**Task instructions:** Within the entries below, find the portion that opens with the line containing "vurub (106, 1851)" and closes with the line containing "Deny all (294, 1374)". Retype that portion exactly and only.

Stored records
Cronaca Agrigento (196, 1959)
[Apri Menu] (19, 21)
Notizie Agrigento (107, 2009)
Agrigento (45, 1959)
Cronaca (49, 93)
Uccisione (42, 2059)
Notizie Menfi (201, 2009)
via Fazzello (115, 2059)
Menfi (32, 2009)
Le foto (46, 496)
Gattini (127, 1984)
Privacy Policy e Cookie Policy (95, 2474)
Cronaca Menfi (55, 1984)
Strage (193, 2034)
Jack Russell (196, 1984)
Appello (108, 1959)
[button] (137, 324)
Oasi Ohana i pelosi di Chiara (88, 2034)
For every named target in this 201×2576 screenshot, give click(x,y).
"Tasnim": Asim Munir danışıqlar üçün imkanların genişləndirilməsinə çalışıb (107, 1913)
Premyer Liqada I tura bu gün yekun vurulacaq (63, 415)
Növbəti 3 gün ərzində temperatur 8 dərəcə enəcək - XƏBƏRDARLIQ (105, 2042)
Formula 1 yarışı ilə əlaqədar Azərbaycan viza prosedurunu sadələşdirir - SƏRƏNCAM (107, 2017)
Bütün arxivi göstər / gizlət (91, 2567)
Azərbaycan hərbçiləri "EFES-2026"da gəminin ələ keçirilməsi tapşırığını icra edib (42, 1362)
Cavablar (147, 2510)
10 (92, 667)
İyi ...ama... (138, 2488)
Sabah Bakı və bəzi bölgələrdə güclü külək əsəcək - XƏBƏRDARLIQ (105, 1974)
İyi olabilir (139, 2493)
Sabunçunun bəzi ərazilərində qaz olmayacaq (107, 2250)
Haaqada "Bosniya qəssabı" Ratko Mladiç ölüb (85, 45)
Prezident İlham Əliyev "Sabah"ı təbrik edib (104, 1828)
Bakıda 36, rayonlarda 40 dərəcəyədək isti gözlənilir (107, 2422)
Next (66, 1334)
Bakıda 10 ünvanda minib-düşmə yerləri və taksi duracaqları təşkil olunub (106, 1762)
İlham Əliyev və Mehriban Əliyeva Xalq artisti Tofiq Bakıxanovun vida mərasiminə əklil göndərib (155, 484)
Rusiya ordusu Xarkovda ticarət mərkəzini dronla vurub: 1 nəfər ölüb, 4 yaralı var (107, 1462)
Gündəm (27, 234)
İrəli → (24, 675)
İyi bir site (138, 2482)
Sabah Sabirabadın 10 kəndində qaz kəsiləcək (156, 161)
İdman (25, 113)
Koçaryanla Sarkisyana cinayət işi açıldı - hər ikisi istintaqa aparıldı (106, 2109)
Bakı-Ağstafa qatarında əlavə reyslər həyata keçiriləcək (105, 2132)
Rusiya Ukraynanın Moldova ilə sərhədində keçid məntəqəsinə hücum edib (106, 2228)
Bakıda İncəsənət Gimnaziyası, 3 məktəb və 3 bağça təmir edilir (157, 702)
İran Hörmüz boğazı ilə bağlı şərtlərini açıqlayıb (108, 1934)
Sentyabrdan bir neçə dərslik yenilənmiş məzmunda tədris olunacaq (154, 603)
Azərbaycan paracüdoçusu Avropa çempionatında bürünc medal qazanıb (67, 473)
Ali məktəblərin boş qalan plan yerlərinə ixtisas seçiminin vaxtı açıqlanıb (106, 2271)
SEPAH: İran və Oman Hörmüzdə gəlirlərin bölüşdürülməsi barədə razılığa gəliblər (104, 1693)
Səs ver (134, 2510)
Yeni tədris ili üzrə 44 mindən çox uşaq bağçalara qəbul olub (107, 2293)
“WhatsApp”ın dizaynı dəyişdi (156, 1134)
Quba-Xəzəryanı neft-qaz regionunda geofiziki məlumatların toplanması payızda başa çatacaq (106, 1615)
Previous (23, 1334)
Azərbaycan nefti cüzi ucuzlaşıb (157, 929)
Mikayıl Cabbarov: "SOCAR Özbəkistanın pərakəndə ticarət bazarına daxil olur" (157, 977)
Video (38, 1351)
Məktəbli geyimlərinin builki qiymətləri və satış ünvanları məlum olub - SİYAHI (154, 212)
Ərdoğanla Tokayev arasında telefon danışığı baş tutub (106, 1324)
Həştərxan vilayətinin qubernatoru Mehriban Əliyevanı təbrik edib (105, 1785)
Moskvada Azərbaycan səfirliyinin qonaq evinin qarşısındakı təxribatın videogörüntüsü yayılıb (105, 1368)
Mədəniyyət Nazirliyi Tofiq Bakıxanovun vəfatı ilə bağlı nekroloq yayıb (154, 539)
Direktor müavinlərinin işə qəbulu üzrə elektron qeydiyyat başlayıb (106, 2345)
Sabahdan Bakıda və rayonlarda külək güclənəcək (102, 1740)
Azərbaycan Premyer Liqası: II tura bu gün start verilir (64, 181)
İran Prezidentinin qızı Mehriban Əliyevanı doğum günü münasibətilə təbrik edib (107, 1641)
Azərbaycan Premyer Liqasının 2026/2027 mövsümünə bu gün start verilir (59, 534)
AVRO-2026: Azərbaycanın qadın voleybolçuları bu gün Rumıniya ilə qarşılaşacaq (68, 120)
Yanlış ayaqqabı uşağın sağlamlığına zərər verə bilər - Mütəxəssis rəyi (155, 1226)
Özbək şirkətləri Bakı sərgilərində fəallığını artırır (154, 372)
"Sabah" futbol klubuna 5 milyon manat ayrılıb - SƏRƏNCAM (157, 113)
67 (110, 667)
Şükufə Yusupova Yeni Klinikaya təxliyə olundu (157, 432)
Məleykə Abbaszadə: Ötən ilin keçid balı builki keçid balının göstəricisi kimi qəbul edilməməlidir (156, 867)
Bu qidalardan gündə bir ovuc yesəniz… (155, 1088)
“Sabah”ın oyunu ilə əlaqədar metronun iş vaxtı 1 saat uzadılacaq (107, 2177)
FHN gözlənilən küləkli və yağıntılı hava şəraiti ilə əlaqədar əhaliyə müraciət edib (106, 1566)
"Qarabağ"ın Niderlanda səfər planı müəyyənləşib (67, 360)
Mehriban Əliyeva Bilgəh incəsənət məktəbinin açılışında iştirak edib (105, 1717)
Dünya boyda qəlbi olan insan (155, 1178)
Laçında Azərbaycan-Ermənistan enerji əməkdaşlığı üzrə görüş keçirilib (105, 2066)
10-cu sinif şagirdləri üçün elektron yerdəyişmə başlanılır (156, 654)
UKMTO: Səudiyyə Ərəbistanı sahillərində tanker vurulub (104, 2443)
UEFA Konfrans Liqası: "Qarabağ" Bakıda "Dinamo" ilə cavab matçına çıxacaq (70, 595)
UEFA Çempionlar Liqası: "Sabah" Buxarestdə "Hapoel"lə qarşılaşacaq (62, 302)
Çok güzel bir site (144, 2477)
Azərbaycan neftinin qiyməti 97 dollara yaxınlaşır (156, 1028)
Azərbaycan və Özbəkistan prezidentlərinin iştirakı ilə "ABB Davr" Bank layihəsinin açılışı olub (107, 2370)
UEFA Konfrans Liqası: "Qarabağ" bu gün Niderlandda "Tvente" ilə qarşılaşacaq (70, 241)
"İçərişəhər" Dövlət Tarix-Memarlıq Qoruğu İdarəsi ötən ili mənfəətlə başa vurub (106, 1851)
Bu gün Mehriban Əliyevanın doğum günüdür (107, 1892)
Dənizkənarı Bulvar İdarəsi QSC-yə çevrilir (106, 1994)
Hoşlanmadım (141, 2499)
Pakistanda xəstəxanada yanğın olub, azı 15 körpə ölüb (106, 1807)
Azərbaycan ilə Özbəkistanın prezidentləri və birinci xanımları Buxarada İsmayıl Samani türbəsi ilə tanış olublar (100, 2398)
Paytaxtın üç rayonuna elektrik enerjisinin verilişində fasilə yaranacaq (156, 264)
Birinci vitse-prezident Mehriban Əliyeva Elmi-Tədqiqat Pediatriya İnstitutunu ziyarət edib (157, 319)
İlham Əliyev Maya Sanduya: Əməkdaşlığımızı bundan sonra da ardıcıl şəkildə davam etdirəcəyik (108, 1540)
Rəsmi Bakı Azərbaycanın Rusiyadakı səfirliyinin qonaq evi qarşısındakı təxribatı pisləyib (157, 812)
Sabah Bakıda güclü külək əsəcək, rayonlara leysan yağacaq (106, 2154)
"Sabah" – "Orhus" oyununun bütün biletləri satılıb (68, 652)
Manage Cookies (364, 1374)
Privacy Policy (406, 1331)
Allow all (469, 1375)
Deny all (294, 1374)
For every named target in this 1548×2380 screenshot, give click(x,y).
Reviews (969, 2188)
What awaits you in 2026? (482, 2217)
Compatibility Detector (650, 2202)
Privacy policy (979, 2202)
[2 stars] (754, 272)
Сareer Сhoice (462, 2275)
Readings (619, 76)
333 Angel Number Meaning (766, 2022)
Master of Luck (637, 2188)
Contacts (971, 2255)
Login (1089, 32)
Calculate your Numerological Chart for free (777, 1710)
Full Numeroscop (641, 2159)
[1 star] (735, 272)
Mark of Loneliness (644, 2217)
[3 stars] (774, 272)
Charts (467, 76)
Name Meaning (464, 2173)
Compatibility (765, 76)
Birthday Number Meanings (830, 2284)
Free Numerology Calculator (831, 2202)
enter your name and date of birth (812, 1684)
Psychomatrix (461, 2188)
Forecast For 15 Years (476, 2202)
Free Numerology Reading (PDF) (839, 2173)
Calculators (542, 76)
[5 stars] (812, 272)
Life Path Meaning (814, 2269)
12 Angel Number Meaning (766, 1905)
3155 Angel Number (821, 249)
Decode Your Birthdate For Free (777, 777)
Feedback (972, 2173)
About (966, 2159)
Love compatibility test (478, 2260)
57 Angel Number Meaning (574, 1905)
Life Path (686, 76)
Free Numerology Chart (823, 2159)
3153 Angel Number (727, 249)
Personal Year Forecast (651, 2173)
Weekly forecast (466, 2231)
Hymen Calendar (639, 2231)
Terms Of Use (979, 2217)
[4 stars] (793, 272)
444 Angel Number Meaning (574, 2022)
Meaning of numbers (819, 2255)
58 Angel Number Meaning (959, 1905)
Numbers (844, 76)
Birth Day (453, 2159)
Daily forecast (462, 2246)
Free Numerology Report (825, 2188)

**Result for this exercise:**
"İçərişəhər" Dövlət Tarix-Memarlıq Qoruğu İdarəsi ötən ili mənfəətlə başa vurub (106, 1851)
Bu gün Mehriban Əliyevanın doğum günüdür (107, 1892)
Dənizkənarı Bulvar İdarəsi QSC-yə çevrilir (106, 1994)
Hoşlanmadım (141, 2499)
Pakistanda xəstəxanada yanğın olub, azı 15 körpə ölüb (106, 1807)
Azərbaycan ilə Özbəkistanın prezidentləri və birinci xanımları Buxarada İsmayıl Samani türbəsi ilə tanış olublar (100, 2398)
Paytaxtın üç rayonuna elektrik enerjisinin verilişində fasilə yaranacaq (156, 264)
Birinci vitse-prezident Mehriban Əliyeva Elmi-Tədqiqat Pediatriya İnstitutunu ziyarət edib (157, 319)
İlham Əliyev Maya Sanduya: Əməkdaşlığımızı bundan sonra da ardıcıl şəkildə davam etdirəcəyik (108, 1540)
Rəsmi Bakı Azərbaycanın Rusiyadakı səfirliyinin qonaq evi qarşısındakı təxribatı pisləyib (157, 812)
Sabah Bakıda güclü külək əsəcək, rayonlara leysan yağacaq (106, 2154)
"Sabah" – "Orhus" oyununun bütün biletləri satılıb (68, 652)
Manage Cookies (364, 1374)
Privacy Policy (406, 1331)
Allow all (469, 1375)
Deny all (294, 1374)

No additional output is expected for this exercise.